YOUR ASSIGNMENT -
Gather up every line from the entries below that uses the word "computer".

:::::

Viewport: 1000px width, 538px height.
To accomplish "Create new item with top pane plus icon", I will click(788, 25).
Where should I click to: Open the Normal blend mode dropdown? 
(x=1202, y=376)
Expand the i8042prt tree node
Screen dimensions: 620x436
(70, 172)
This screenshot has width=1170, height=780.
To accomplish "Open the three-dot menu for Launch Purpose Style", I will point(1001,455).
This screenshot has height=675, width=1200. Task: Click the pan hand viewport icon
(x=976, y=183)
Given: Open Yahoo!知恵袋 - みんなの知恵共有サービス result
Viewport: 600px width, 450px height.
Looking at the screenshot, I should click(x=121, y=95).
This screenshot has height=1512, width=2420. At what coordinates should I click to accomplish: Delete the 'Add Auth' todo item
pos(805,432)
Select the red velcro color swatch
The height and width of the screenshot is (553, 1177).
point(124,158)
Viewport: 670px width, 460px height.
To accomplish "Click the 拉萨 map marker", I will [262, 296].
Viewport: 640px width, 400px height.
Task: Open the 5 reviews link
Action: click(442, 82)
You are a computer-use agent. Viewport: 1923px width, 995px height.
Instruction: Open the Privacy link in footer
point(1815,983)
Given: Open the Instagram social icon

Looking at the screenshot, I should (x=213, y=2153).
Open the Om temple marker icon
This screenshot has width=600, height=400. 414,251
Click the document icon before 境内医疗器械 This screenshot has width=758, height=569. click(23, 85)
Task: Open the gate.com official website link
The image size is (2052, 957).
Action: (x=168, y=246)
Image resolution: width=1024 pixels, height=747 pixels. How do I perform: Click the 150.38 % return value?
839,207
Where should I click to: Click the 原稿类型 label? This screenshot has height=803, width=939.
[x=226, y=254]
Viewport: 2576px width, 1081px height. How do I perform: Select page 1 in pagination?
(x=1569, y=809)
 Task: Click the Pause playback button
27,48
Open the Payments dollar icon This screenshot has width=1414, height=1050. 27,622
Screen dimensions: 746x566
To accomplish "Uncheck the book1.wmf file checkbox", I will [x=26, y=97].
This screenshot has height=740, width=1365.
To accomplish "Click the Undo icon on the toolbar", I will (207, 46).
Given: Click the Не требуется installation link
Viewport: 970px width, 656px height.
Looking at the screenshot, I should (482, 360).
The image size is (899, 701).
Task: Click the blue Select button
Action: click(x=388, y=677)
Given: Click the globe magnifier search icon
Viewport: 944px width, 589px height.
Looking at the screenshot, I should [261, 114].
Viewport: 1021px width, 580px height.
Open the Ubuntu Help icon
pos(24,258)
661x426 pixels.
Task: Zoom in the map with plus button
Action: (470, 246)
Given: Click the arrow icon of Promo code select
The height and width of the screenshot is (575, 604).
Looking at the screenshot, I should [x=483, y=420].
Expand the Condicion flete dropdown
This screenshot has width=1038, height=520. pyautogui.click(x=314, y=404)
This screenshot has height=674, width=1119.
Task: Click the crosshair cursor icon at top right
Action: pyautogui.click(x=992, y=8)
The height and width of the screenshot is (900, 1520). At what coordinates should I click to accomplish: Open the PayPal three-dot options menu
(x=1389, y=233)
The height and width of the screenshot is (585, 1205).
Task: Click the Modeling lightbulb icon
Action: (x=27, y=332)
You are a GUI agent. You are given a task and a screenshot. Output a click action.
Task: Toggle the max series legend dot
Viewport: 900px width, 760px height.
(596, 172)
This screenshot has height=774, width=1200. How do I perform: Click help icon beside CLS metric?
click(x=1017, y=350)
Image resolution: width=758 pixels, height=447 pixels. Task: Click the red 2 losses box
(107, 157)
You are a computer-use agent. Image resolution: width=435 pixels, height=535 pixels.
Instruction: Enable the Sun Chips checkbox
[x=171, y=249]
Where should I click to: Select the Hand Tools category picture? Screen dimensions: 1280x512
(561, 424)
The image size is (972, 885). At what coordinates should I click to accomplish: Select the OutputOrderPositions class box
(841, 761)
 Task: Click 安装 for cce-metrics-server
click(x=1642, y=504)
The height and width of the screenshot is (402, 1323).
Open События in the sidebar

:::::

WRITTEN RESPONSE -
You are a computer-use agent. Viewport: 1923px width, 995px height.
You are a computer-use agent. Image resolution: width=435 pixels, height=535 pixels.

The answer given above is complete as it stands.